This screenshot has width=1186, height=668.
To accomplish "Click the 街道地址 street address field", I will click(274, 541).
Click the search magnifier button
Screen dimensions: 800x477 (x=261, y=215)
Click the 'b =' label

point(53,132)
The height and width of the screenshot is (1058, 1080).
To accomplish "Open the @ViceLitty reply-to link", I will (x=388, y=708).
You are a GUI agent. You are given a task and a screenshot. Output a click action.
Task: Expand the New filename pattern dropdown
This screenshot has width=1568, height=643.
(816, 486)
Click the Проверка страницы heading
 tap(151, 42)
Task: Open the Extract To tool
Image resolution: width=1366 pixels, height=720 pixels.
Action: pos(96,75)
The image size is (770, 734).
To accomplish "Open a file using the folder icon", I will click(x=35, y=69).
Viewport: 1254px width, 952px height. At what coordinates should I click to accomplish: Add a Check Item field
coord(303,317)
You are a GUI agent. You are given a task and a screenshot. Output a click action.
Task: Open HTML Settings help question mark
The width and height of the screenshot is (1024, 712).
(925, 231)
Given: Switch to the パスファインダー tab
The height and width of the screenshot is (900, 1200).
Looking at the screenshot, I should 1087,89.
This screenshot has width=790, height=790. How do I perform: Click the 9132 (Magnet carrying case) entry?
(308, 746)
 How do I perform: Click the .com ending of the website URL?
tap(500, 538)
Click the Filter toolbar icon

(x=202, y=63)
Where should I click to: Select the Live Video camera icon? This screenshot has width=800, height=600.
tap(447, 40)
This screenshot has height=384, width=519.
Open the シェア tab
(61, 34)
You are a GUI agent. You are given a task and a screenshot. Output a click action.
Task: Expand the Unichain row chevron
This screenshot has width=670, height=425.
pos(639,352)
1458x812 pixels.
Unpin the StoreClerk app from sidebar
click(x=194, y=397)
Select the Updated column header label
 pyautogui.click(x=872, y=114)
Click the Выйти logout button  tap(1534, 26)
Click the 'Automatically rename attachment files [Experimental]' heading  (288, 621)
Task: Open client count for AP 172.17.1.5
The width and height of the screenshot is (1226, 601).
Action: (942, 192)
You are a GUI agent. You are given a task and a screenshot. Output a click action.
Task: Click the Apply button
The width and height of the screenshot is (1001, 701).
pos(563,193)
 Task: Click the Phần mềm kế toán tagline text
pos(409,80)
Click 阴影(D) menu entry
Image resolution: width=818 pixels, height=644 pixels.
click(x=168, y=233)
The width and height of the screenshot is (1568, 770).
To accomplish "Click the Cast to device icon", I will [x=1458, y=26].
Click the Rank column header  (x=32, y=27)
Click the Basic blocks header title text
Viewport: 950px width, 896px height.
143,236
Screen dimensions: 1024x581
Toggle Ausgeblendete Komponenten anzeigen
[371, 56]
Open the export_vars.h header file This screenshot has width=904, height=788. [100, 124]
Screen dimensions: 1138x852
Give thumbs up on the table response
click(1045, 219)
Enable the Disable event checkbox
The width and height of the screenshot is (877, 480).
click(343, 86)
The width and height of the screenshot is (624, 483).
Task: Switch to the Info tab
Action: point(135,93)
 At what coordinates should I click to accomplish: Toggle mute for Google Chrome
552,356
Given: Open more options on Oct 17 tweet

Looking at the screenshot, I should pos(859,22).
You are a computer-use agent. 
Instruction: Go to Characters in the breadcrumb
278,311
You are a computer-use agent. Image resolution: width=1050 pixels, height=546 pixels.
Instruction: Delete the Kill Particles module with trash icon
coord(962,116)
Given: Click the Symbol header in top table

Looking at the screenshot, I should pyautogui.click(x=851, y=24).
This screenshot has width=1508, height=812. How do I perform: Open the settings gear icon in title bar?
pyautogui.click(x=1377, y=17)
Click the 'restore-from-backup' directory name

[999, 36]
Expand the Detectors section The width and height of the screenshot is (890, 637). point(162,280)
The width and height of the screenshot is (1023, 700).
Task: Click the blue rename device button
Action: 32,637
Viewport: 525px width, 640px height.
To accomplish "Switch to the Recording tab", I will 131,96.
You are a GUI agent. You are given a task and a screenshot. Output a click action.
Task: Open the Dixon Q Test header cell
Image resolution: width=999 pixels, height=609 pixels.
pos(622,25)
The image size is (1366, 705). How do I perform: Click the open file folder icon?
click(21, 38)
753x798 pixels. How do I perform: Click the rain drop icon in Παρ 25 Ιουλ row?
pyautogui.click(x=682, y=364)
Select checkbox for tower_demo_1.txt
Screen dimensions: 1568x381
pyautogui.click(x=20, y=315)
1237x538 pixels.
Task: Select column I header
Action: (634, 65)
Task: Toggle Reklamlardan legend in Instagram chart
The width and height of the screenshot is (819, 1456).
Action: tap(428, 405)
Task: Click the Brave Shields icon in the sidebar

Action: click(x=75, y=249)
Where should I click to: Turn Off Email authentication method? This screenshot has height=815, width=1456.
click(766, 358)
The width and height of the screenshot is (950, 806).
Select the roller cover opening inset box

···

What you should do
Restate the material word for word, but only from its first line through the line containing "Task: Open the Extract To tool".

Response to this exercise
This screenshot has width=1186, height=668.
To accomplish "Click the 街道地址 street address field", I will click(274, 541).
Click the search magnifier button
Screen dimensions: 800x477 (x=261, y=215)
Click the 'b =' label

point(53,132)
The height and width of the screenshot is (1058, 1080).
To accomplish "Open the @ViceLitty reply-to link", I will (x=388, y=708).
You are a GUI agent. You are given a task and a screenshot. Output a click action.
Task: Expand the New filename pattern dropdown
This screenshot has width=1568, height=643.
(816, 486)
Click the Проверка страницы heading
 tap(151, 42)
Task: Open the Extract To tool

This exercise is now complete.